Driver Inexperience and Complacency

Many full licence drivers spend their normal day driving to the same location, taking the same routes and dealing with similar conditions of traffic. They join the rat race in the morning to get to work or studies and do the same in the afternoon for the commute home. This monotonous style of driving creates patterns of behaviour and allows drivers to fall into a sense of false confidence about their ability or in some cases mask inabilities, being able to hide mistakes through following others. When these same drivers are given the ability to use the road during their end of year free time, they are often going to unfamiliar places or driving during times that challenge them. These challenges could lead to poor decision making or errors in judgement. Unpredictability in other drivers on the road can spell disaster for an emerging driver who has only learnt the basics and hasn’t experience a wealth of different scenarios on the road.

Drugs and Alcohol

In Australia, December routinely sees a spike in the amount of alcohol and recreational drugs people will consume.
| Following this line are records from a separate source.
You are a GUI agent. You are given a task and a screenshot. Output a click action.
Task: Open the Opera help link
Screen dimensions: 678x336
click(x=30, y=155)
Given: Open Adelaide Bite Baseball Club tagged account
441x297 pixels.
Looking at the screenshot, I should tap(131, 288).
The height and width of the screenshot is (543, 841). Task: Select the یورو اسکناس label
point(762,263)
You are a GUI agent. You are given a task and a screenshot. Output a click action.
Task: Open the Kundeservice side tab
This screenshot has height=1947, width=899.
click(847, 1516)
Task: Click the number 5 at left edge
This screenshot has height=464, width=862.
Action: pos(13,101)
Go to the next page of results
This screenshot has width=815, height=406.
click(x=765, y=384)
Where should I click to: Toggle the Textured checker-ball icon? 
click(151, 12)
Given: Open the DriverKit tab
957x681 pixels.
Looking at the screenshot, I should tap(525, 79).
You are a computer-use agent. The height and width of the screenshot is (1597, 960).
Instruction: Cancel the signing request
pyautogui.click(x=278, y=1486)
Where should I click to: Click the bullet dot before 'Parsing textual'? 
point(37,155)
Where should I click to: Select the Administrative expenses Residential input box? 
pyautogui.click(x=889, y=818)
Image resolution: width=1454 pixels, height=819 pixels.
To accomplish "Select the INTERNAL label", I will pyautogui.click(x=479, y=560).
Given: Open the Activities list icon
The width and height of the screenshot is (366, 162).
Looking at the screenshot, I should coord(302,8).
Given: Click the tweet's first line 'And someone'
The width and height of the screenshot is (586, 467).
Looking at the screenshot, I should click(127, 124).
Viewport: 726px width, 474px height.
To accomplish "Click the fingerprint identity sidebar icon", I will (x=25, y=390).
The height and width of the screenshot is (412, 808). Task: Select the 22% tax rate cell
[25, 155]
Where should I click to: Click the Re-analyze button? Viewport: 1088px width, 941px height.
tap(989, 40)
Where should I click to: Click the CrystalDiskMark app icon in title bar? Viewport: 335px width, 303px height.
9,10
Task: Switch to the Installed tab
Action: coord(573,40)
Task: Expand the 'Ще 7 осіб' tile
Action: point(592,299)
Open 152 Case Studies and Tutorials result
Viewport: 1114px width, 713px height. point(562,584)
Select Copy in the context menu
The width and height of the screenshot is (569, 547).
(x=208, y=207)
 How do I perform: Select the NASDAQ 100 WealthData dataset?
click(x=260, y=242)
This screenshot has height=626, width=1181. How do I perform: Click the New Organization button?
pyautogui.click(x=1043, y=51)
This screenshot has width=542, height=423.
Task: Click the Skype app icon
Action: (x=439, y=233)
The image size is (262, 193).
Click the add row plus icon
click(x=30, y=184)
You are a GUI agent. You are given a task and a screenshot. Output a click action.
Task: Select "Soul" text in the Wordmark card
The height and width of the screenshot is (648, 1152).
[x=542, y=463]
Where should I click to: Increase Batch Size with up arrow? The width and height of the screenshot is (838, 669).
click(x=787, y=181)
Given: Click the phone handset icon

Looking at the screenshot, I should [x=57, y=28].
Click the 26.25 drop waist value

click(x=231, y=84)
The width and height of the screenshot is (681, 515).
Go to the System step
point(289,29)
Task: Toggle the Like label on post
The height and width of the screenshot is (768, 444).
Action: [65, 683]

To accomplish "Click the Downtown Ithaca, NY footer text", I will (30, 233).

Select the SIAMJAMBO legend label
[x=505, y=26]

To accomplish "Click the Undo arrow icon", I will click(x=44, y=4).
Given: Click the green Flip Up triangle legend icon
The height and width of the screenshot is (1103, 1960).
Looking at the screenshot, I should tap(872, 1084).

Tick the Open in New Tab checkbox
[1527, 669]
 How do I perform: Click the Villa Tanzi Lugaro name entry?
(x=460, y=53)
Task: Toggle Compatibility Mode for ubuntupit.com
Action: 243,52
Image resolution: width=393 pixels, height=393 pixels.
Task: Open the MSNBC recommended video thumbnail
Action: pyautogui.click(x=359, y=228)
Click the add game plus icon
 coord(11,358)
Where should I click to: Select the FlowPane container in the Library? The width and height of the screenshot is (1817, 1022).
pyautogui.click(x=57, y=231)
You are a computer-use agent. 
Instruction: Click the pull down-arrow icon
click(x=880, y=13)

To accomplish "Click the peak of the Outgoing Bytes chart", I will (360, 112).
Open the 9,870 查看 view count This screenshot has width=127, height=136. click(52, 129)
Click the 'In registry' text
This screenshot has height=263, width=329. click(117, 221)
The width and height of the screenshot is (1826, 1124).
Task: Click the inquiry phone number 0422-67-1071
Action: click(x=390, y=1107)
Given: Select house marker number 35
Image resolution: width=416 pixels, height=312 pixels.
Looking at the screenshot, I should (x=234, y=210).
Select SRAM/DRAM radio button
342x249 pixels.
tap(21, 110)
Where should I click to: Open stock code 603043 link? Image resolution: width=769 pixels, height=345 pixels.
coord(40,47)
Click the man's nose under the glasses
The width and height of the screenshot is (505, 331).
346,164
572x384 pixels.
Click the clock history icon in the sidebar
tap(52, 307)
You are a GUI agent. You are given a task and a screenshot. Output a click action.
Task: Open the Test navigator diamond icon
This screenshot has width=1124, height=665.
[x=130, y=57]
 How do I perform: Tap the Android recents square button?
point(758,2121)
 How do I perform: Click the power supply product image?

Christmas Day, New Years Eve and even leading towards Australia Day the social stigma to let your hair down with alcohol and increasingly recreational drugs makes for some challenging times on the road. Negotiating other drivers on the road that cannot react to your inexperience or complement your emerging abilities by showing care and guidance could put a new driver in uncomfortable and risky predicaments.

Driver Attitudes

For many, Christmas is a joyful time. Summer sun, family and friends, its a great time of year. However, this isn’t the experience for everyone. Christmas for lots of Australians is a sad and angry time of year. Anxiety, Depression, family and financial constraints and obligations are just a couple of reasons that can lead drivers to act differently on the road over Christmas. A person’s attitude in their daily life will always make it’s way into the car. Having to do a driving test with people around you who’s emotional condition is different to what you expect may make for a difficult driving test environment that hampers how you can perform on the day.

In short, navigating this snapshot of December driving isn’t impossible but it is important to go into a driving test in the silly season with confidence. Doing a driving test just because it’s convenient is short sighted. Doing a driving test because you are ready for the challenges that lie ahead will allow you to have a safe and merry Christmas.